Evaluating Chain-of-Thought Reasoning through Reusability and Verifiability
Shashank Aggarwal, Ram Vikas Mishra, Amit Awekar
TL;DR
This work addresses the problem that final-task accuracy overlooks the quality of intermediate reasoning in multi-agent IR systems. It introduces a Thinker-Executor framework that decouples CoT generation from execution and proposes two metrics—reusability and verifiability—to evaluate the utility and clarity of CoT across a committee of Executors. Through experiments with four Thinkers and ten Executors on five benchmarks, the study finds that reusability and verifiability do not consistently track accuracy, and that general-purpose LLMs can outperform specialized models in these metrics. These findings suggest that current accuracy-based leaderboards inadequately capture reasoning capabilities and motivate integrating interaction-based metrics into evaluation and training to improve robustness in collaborative AI systems.

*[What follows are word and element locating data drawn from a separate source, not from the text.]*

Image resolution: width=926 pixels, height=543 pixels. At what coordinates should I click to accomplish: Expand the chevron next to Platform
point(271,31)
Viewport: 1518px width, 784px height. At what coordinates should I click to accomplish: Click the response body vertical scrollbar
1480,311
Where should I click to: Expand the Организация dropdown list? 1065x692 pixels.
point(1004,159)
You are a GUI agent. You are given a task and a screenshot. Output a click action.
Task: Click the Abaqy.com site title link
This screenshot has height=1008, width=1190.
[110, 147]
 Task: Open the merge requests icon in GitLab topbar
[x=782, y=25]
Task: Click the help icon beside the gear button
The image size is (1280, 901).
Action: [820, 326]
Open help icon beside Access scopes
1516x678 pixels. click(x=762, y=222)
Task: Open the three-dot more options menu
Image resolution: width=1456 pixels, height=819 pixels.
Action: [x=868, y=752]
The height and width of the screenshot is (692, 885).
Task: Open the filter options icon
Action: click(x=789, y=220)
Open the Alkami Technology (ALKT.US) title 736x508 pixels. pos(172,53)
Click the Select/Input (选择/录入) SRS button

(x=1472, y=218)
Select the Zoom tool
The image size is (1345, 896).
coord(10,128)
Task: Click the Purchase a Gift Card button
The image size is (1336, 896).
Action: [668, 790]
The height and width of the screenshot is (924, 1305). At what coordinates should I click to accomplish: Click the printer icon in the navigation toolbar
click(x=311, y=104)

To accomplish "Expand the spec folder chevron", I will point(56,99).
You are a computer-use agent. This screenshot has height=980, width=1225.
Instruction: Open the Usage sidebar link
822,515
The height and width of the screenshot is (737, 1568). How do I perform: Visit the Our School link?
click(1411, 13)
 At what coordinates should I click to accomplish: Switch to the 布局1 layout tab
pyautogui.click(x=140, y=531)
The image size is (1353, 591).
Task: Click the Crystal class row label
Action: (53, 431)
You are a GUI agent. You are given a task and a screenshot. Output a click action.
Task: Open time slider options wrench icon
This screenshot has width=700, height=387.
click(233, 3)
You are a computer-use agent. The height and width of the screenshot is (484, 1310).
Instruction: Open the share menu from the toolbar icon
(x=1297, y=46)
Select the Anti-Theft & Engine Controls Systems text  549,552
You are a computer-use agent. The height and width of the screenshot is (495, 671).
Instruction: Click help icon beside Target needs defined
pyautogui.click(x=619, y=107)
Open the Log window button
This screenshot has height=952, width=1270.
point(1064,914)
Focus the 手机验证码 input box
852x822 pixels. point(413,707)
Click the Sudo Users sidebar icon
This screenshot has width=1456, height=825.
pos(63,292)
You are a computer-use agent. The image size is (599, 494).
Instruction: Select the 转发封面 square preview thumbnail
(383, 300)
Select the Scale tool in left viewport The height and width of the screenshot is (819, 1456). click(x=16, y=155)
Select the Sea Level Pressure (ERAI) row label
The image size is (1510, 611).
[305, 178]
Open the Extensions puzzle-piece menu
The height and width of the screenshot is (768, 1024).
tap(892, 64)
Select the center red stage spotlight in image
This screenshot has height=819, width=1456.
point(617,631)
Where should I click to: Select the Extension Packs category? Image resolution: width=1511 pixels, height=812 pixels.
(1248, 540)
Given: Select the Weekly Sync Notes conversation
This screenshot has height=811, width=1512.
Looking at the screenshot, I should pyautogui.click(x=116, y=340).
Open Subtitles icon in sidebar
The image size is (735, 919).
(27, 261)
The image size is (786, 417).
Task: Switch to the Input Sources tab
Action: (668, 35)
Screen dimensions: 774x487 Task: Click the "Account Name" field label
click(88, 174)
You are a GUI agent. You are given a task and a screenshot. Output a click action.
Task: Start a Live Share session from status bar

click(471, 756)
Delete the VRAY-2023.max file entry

The work also provides a publicly available pipeline and prompts to enable reproducibility and broader adoption of cross-model CoT evaluation, reinforcing the need for more holistic reasoning quality assessment in AI systems. $R(M_T,Q,M_E) = \frac{(|Q_{helped}| + |Q_{harmed}|) \times 100}{|Q_{correct}|}$ and $V = \frac{100}{|Q|} \sum_{q \in Q} \mathbb{I}(Ans(M_E,q, CoT_{M_T,q}) = Ans(M_T,q, CoT_{M_T,q}))$ formalize the core metrics.
Abstract
In multi-agent IR pipelines for tasks such as search and ranking, LLM-based agents exchange intermediate reasoning in terms of Chain-of-Thought (CoT) with each other. Current CoT evaluation narrowly focuses on target task accuracy. However, this metric fails to assess the quality or utility of the reasoning process itself. To address this limitation, we introduce two novel measures: reusability and verifiability. We decouple CoT generation from execution using a Thinker-Executor framework. Reusability measures how easily an Executor can reuse the Thinker's CoT. Verifiability measures how frequently an Executor can match the Thinker's answer using the CoT. We evaluated four Thinker models against a committee of ten Executor models across five benchmarks. Our results reveal that reusability and verifiability do not correlate with standard accuracy, exposing a blind spot in current accuracy-based leaderboards for reasoning capability. Surprisingly, we find that CoTs from specialized reasoning models are not consistently more reusable or verifiable than those from general-purpose LLMs like Llama and Gemma.